### INSTRUCTIONS FOR THE TASK
In the listing below, print exactly the lines between the line holding "Expand the Creative Level dropdown" and the line holding "Task: Click the arrow", inclusive, and no more.

### EXERCISE DATA
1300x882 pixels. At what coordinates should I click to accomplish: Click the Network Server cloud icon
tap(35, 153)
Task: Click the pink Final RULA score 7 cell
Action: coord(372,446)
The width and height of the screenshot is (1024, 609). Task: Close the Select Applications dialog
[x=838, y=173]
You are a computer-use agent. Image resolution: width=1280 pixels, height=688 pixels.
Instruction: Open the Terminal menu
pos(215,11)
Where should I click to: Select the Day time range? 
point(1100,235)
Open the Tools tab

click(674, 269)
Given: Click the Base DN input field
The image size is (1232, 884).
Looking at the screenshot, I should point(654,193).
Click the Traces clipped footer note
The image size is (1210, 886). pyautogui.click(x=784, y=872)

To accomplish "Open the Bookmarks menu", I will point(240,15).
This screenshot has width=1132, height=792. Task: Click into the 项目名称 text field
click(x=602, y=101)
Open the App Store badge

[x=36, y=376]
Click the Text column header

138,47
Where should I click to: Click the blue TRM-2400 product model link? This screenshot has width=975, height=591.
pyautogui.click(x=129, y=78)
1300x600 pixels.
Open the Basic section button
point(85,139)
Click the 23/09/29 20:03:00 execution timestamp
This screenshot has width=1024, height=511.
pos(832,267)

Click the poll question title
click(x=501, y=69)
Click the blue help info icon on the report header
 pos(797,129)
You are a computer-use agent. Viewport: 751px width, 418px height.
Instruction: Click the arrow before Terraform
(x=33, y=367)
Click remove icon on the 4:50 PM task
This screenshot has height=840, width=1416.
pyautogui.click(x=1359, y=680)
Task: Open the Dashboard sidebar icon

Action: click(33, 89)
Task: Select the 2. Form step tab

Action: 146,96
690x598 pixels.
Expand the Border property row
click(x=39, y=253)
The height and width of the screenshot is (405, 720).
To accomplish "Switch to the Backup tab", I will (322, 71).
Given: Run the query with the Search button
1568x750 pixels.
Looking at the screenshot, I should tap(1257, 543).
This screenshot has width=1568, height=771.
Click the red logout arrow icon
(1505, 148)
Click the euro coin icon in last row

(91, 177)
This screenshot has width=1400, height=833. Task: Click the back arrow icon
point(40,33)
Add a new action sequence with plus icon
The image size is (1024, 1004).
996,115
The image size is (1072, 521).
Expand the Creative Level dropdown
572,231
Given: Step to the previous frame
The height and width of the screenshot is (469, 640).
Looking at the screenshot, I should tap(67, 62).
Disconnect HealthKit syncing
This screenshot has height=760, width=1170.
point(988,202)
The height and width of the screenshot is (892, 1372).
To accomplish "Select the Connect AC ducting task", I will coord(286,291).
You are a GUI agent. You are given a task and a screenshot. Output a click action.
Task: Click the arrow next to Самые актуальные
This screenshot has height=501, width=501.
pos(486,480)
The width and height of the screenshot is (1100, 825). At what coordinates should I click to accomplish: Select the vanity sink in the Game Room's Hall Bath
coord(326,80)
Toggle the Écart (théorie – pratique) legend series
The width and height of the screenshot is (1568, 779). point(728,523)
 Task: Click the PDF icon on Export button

### ANSWER BELOW
Expand the Creative Level dropdown
572,231
Given: Step to the previous frame
The height and width of the screenshot is (469, 640).
Looking at the screenshot, I should tap(67, 62).
Disconnect HealthKit syncing
This screenshot has height=760, width=1170.
point(988,202)
The height and width of the screenshot is (892, 1372).
To accomplish "Select the Connect AC ducting task", I will coord(286,291).
You are a GUI agent. You are given a task and a screenshot. Output a click action.
Task: Click the arrow next to Самые актуальные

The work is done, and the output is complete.